|Adding extra theme entries can get you in trouble in a 21x21 if:
1) The theme entries are less than 8-letters. That'll lead to a flat out rejection from most editors unless you have a quip puzzle. (The reason for the exception is that, with quip puzzles, the theme entries are clearly identified by the clues.)
2) The extra theme entries aren't on a par with your others. You can't make up in quantity what you lack in quality.
3) You have so many theme squares that you're unable to get a satisfactory fill.
The latter two cautions apply to 15x15 puzzles as well.
Also be careful about tossing in little asymmetrical theme-related shorties here and there. Under most circumstances, these will not be welcome. I've seen novices jump through hoops trying to work in a few asymmetrical 4- or 5-letter entries that they felt complemented their themes. Not only won't these help you make a sale, they may yield exactly the opposite result.

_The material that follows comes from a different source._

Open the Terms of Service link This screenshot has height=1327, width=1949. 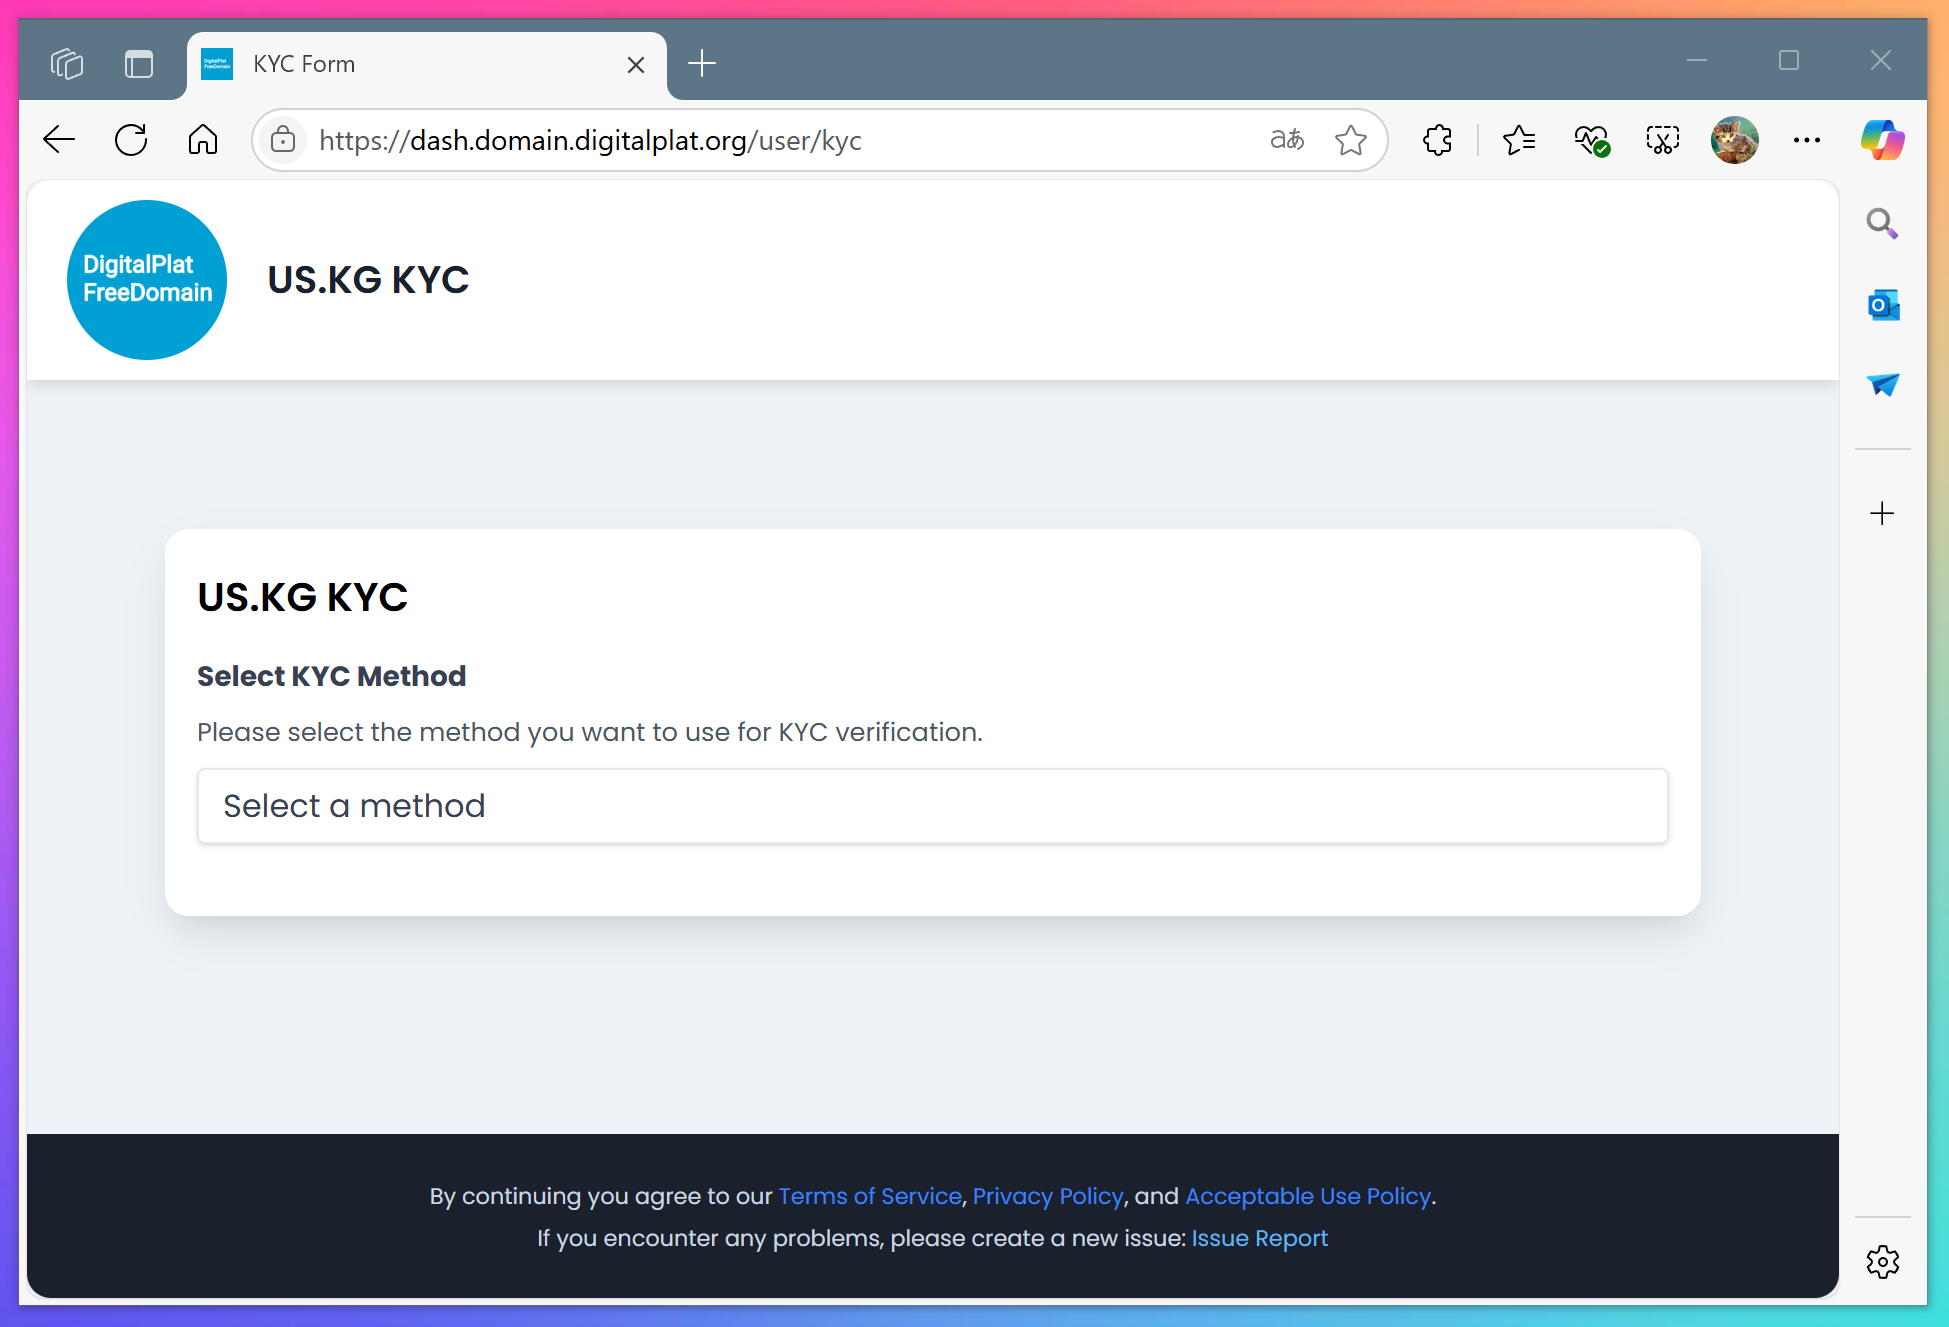coord(869,1196)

Well, you get the idea. Less if often more, especially if you're new to the game. Good editors care about what their solvers care about. They want entertaining puzzles. Most couldn't care less if you squeeze in that extra theme entry (just as most of them don't care if you have a pangram). If an extra theme entry or two detracts from the overall quality of the puzzle, you're shooting yourself in the foot.

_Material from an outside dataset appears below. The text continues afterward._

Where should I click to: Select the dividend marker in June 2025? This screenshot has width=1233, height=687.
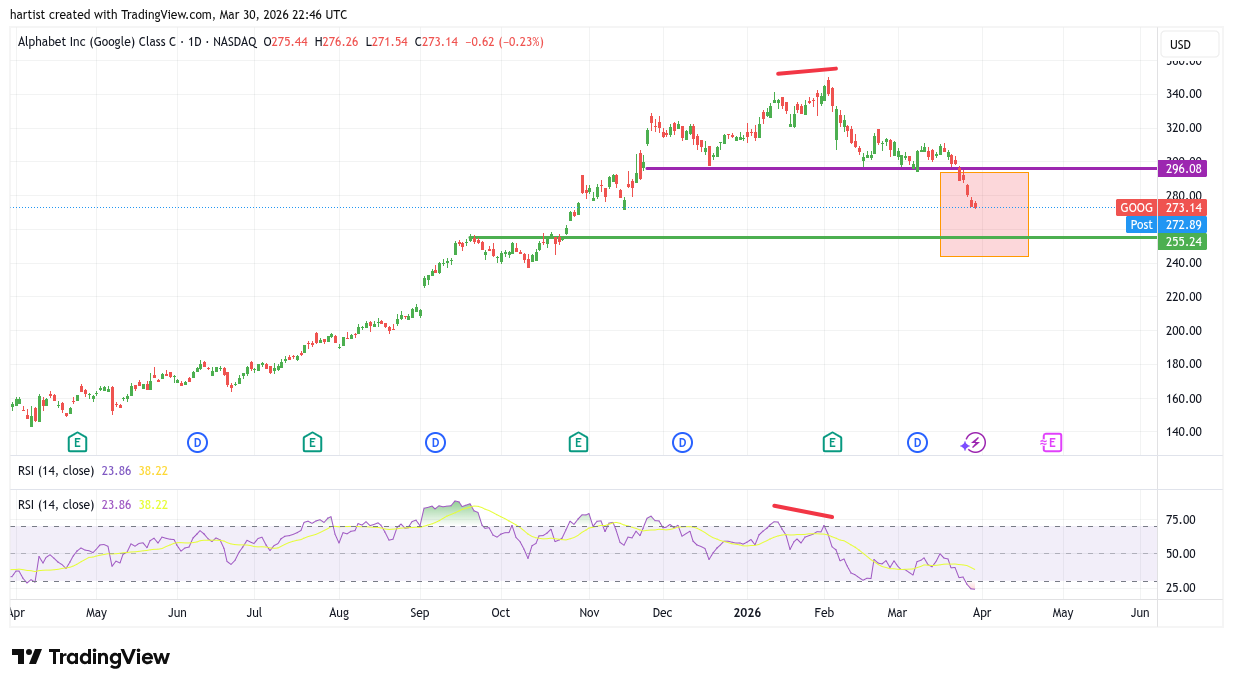pos(198,442)
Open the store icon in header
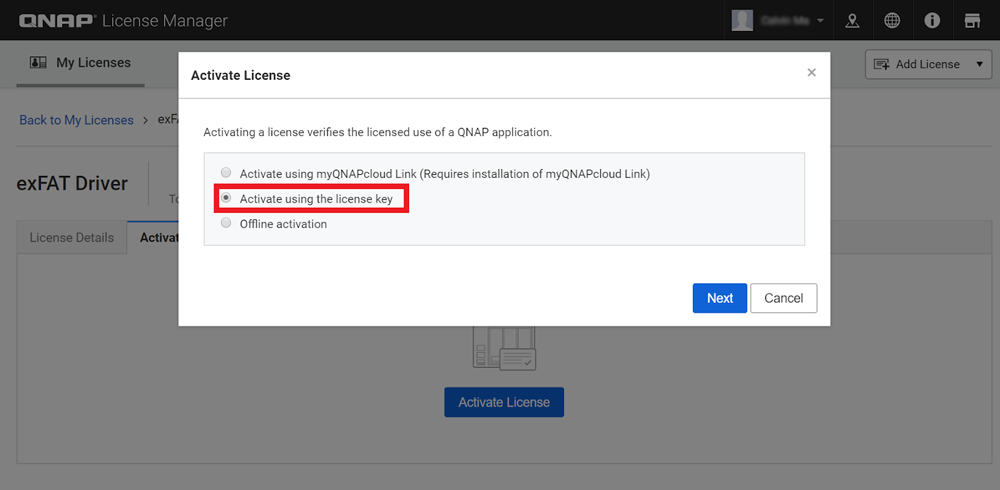The image size is (1000, 490). coord(971,20)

So what are the theme square counts you should be aiming for? With a 15x15, the norm is 3 or 4 theme entries yielding somewhere between 40-45 theme squares. Occasionally you can sneak by with 39 for a 3-entry puzzle (1-15 and 2-12's, say). For 21x21's it's much harder to come up with a set of numbers because so much depends on the length of your theme entries. For very long entries, it's not uncommon to see over 100 theme squares (5-21's, say). For shorter entries or a mix of shorter and longer entries the number can vary between 80 and upwards of 100. I'd say 80 (8-10's, say) is the bare minimum. Most editors would probably be happier if you clocked in with closer to 90.
For 21x21's, most editors prefer that the theme entries be 9 or more letters, but there are plenty of exceptions where 8-letter entries will be welcome.

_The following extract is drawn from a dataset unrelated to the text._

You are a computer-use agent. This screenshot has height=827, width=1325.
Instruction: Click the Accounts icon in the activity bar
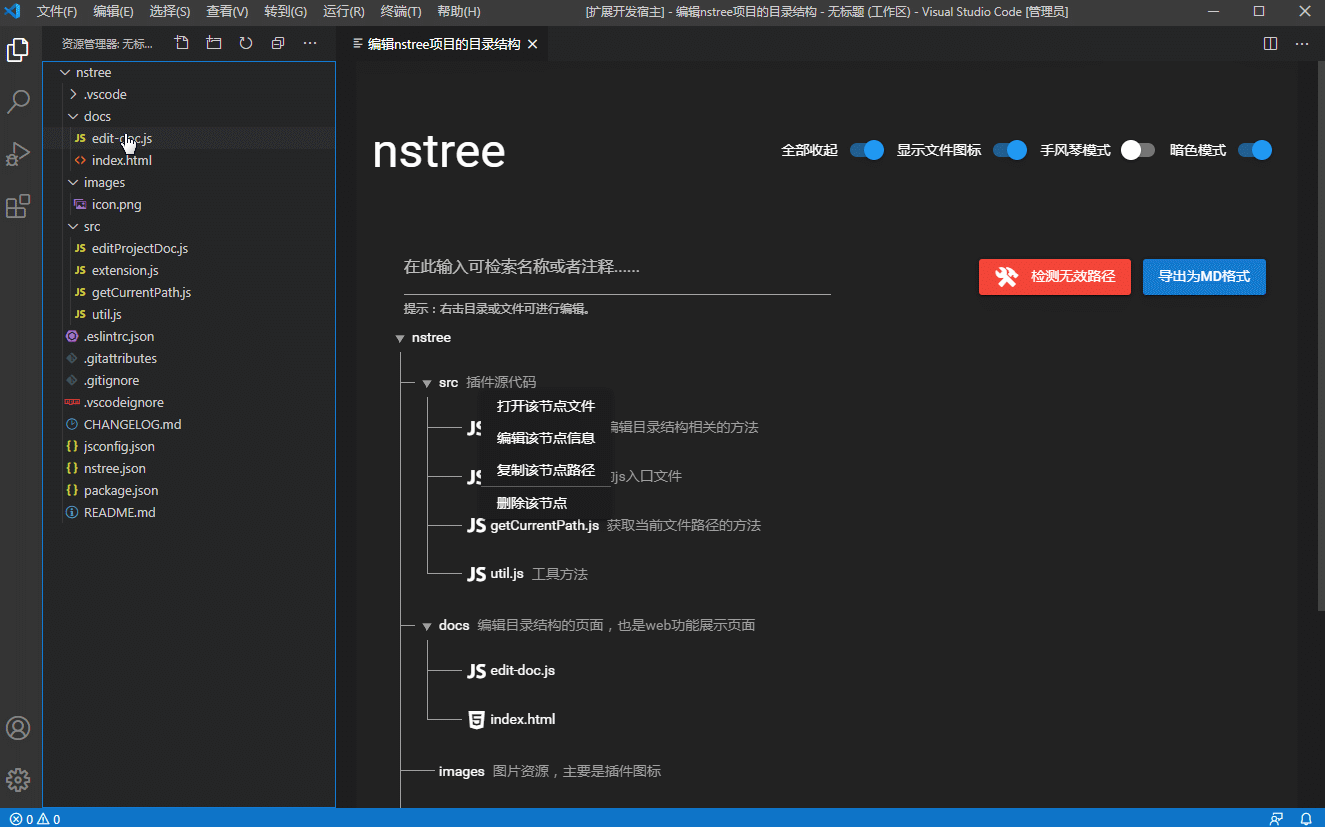pyautogui.click(x=18, y=728)
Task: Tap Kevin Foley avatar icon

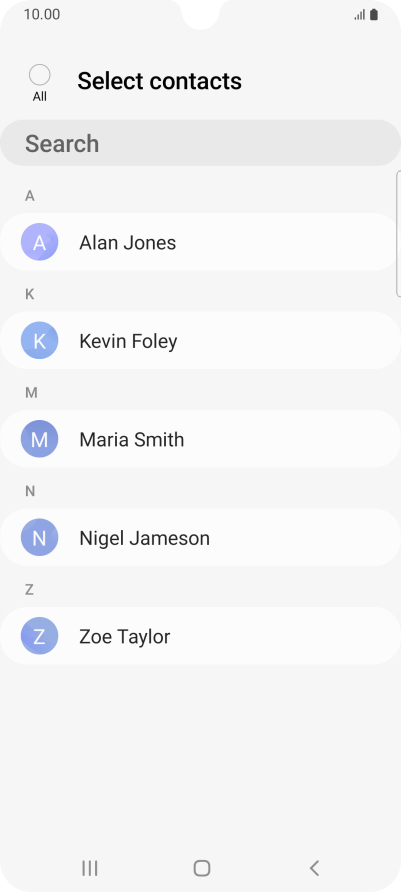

For 15x15's, theme entries are usually 8-15 letters long, but 7's are acceptable if longer fill entries aren't going to confuse the solver.
I often use the center row to add a "bonus" theme entry of either 5 or 7 letters. Most editors allow this.
In untitled 15x15 puzzles, the SE corner is often used for a short "helper" entry. This is done all the time in the NYT and LAT dailies. Sometimes it's essential if solvers may not be able to figure out the theme without an assist. This "helper" entry does not usually have a symmetrically matching theme-related entry in the NW.
Finally, there's not a rule that I've mentioned here that isn't broken from time to time. The trick is knowing when to throw away the rule book. If you have something very unique in mind, don't let what I've written deter you. It might be a good idea to query an editor first though to make sure that your idea of very unique and his or hers agree.